**Problem statement**. Could the data underneath be repeated exactly, in full?

Saved data entries
:::

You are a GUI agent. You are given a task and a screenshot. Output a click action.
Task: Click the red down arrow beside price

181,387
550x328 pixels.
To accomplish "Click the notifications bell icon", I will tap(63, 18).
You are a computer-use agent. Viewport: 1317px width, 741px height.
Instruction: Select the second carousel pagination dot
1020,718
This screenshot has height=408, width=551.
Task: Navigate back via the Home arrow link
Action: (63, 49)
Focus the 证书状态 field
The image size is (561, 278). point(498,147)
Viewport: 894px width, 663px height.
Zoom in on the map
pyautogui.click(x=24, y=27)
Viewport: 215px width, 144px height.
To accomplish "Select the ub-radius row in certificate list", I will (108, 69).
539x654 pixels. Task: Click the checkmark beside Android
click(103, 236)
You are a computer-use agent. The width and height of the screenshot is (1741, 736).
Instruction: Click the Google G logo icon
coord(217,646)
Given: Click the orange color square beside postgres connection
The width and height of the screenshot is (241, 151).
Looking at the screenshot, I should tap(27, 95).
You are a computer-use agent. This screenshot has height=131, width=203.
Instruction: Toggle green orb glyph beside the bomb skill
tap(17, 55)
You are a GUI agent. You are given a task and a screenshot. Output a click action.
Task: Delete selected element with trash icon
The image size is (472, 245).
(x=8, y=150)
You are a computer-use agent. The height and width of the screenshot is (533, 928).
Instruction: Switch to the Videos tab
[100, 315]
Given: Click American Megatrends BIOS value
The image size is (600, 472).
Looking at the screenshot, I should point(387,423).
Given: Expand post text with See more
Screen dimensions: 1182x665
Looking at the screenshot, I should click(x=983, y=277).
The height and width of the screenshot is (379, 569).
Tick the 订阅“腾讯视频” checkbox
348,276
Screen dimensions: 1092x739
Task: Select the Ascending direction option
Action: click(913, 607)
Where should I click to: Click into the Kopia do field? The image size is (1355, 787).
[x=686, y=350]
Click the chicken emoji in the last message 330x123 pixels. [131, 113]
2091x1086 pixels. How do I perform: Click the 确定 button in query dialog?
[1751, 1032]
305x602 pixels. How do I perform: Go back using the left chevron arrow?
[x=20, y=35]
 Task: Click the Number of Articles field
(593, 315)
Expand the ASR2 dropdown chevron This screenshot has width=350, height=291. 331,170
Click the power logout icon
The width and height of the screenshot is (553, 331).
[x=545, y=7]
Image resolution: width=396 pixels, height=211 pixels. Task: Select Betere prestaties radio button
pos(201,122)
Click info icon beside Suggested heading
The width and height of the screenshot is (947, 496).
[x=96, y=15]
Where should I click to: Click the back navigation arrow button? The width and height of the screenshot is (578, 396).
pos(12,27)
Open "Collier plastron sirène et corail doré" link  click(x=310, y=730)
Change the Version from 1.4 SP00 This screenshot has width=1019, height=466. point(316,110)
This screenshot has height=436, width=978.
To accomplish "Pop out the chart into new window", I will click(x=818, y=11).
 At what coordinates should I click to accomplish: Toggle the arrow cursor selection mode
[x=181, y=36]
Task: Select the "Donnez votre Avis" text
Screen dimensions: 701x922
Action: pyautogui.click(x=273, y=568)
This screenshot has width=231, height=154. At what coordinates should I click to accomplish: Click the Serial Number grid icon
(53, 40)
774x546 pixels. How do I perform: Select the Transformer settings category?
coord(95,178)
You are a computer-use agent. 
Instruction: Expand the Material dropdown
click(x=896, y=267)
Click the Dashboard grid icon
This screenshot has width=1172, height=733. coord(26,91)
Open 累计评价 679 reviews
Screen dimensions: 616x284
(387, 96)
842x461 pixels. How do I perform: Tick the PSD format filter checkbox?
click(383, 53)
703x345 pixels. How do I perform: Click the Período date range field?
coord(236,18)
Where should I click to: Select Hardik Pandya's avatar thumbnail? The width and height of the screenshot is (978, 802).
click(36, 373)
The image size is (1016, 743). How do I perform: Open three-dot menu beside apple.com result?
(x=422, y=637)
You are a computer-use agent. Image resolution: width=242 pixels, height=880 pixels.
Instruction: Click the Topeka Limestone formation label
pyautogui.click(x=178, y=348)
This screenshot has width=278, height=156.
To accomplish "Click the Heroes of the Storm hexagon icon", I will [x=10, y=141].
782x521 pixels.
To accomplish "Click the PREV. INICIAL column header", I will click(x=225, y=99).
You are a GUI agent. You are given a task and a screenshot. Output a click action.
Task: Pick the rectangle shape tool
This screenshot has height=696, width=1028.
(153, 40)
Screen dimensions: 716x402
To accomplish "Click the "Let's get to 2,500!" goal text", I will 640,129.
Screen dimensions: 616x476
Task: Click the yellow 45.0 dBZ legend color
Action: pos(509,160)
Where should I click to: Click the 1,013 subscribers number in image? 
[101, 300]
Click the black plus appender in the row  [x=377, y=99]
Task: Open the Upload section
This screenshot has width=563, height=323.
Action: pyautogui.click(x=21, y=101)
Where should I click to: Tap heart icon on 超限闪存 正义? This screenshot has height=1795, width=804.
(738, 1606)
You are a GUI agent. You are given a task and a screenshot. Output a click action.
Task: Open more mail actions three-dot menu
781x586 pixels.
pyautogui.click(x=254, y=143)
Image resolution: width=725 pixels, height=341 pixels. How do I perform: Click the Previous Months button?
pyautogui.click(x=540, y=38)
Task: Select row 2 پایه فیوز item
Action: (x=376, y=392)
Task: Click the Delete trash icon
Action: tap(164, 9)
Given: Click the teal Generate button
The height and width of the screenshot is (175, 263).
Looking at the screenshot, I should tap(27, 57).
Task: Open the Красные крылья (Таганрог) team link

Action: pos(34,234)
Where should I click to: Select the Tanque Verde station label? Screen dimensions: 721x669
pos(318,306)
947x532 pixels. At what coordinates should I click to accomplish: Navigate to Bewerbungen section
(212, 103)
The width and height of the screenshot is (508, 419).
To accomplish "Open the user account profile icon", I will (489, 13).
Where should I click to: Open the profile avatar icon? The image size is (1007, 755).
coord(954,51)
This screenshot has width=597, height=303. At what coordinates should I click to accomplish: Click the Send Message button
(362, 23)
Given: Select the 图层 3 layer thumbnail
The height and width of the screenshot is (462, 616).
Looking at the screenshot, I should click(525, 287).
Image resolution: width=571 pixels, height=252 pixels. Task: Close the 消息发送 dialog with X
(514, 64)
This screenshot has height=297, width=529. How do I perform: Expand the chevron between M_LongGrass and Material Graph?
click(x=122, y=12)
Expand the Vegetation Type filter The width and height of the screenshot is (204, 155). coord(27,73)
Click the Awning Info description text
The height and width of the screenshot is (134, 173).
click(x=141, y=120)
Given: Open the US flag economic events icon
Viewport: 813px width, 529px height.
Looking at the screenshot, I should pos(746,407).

:::

**Expected answer**.
You are a GUI agent. You are given a task and a screenshot. Output a click action.
Task: Click the red down arrow beside price

181,387
550x328 pixels.
To accomplish "Click the notifications bell icon", I will tap(63, 18).
You are a computer-use agent. Viewport: 1317px width, 741px height.
Instruction: Select the second carousel pagination dot
1020,718
This screenshot has height=408, width=551.
Task: Navigate back via the Home arrow link
Action: (63, 49)
Focus the 证书状态 field
The image size is (561, 278). point(498,147)
Viewport: 894px width, 663px height.
Zoom in on the map
pyautogui.click(x=24, y=27)
Viewport: 215px width, 144px height.
To accomplish "Select the ub-radius row in certificate list", I will (108, 69).
539x654 pixels. Task: Click the checkmark beside Android
click(103, 236)
You are a computer-use agent. The width and height of the screenshot is (1741, 736).
Instruction: Click the Google G logo icon
coord(217,646)
Given: Click the orange color square beside postgres connection
The width and height of the screenshot is (241, 151).
Looking at the screenshot, I should tap(27, 95).
You are a computer-use agent. This screenshot has height=131, width=203.
Instruction: Toggle green orb glyph beside the bomb skill
tap(17, 55)
You are a GUI agent. You are given a task and a screenshot. Output a click action.
Task: Delete selected element with trash icon
The image size is (472, 245).
(x=8, y=150)
You are a computer-use agent. The height and width of the screenshot is (533, 928).
Instruction: Switch to the Videos tab
[100, 315]
Given: Click American Megatrends BIOS value
The image size is (600, 472).
Looking at the screenshot, I should point(387,423).
Given: Expand post text with See more
Screen dimensions: 1182x665
Looking at the screenshot, I should click(x=983, y=277).
The height and width of the screenshot is (379, 569).
Tick the 订阅“腾讯视频” checkbox
348,276
Screen dimensions: 1092x739
Task: Select the Ascending direction option
Action: click(913, 607)
Where should I click to: Click into the Kopia do field? The image size is (1355, 787).
[x=686, y=350]
Click the chicken emoji in the last message 330x123 pixels. [131, 113]
2091x1086 pixels. How do I perform: Click the 确定 button in query dialog?
[1751, 1032]
305x602 pixels. How do I perform: Go back using the left chevron arrow?
[x=20, y=35]
 Task: Click the Number of Articles field
(593, 315)
Expand the ASR2 dropdown chevron This screenshot has width=350, height=291. 331,170
Click the power logout icon
The width and height of the screenshot is (553, 331).
[x=545, y=7]
Image resolution: width=396 pixels, height=211 pixels. Task: Select Betere prestaties radio button
pos(201,122)
Click info icon beside Suggested heading
The width and height of the screenshot is (947, 496).
[x=96, y=15]
Where should I click to: Click the back navigation arrow button? The width and height of the screenshot is (578, 396).
pos(12,27)
Open "Collier plastron sirène et corail doré" link  click(x=310, y=730)
Change the Version from 1.4 SP00 This screenshot has width=1019, height=466. point(316,110)
This screenshot has height=436, width=978.
To accomplish "Pop out the chart into new window", I will click(x=818, y=11).
 At what coordinates should I click to accomplish: Toggle the arrow cursor selection mode
[x=181, y=36]
Task: Select the "Donnez votre Avis" text
Screen dimensions: 701x922
Action: pyautogui.click(x=273, y=568)
This screenshot has width=231, height=154. At what coordinates should I click to accomplish: Click the Serial Number grid icon
(53, 40)
774x546 pixels. How do I perform: Select the Transformer settings category?
coord(95,178)
You are a computer-use agent. 
Instruction: Expand the Material dropdown
click(x=896, y=267)
Click the Dashboard grid icon
This screenshot has width=1172, height=733. coord(26,91)
Open 累计评价 679 reviews
Screen dimensions: 616x284
(387, 96)
842x461 pixels. How do I perform: Tick the PSD format filter checkbox?
click(383, 53)
703x345 pixels. How do I perform: Click the Período date range field?
coord(236,18)
Where should I click to: Select Hardik Pandya's avatar thumbnail? The width and height of the screenshot is (978, 802).
click(36, 373)
The image size is (1016, 743). How do I perform: Open three-dot menu beside apple.com result?
(x=422, y=637)
You are a computer-use agent. Image resolution: width=242 pixels, height=880 pixels.
Instruction: Click the Topeka Limestone formation label
pyautogui.click(x=178, y=348)
This screenshot has width=278, height=156.
To accomplish "Click the Heroes of the Storm hexagon icon", I will [x=10, y=141].
782x521 pixels.
To accomplish "Click the PREV. INICIAL column header", I will click(x=225, y=99).
You are a GUI agent. You are given a task and a screenshot. Output a click action.
Task: Pick the rectangle shape tool
This screenshot has height=696, width=1028.
(153, 40)
Screen dimensions: 716x402
To accomplish "Click the "Let's get to 2,500!" goal text", I will 640,129.
Screen dimensions: 616x476
Task: Click the yellow 45.0 dBZ legend color
Action: pos(509,160)
Where should I click to: Click the 1,013 subscribers number in image? 
[101, 300]
Click the black plus appender in the row  [x=377, y=99]
Task: Open the Upload section
This screenshot has width=563, height=323.
Action: pyautogui.click(x=21, y=101)
Where should I click to: Tap heart icon on 超限闪存 正义? This screenshot has height=1795, width=804.
(738, 1606)
You are a GUI agent. You are given a task and a screenshot. Output a click action.
Task: Open more mail actions three-dot menu
781x586 pixels.
pyautogui.click(x=254, y=143)
Image resolution: width=725 pixels, height=341 pixels. How do I perform: Click the Previous Months button?
pyautogui.click(x=540, y=38)
Task: Select row 2 پایه فیوز item
Action: (x=376, y=392)
Task: Click the Delete trash icon
Action: tap(164, 9)
Given: Click the teal Generate button
The height and width of the screenshot is (175, 263).
Looking at the screenshot, I should tap(27, 57).
Task: Open the Красные крылья (Таганрог) team link

Action: pos(34,234)
Where should I click to: Select the Tanque Verde station label? Screen dimensions: 721x669
pos(318,306)
947x532 pixels. At what coordinates should I click to accomplish: Navigate to Bewerbungen section
(212, 103)
The width and height of the screenshot is (508, 419).
To accomplish "Open the user account profile icon", I will (489, 13).
Where should I click to: Open the profile avatar icon? The image size is (1007, 755).
coord(954,51)
This screenshot has width=597, height=303. At what coordinates should I click to accomplish: Click the Send Message button
(362, 23)
Given: Select the 图层 3 layer thumbnail
The height and width of the screenshot is (462, 616).
Looking at the screenshot, I should click(525, 287).
Image resolution: width=571 pixels, height=252 pixels. Task: Close the 消息发送 dialog with X
(514, 64)
This screenshot has height=297, width=529. How do I perform: Expand the chevron between M_LongGrass and Material Graph?
click(x=122, y=12)
Expand the Vegetation Type filter The width and height of the screenshot is (204, 155). coord(27,73)
Click the Awning Info description text
The height and width of the screenshot is (134, 173).
click(x=141, y=120)
Given: Open the US flag economic events icon
Viewport: 813px width, 529px height.
Looking at the screenshot, I should pos(746,407).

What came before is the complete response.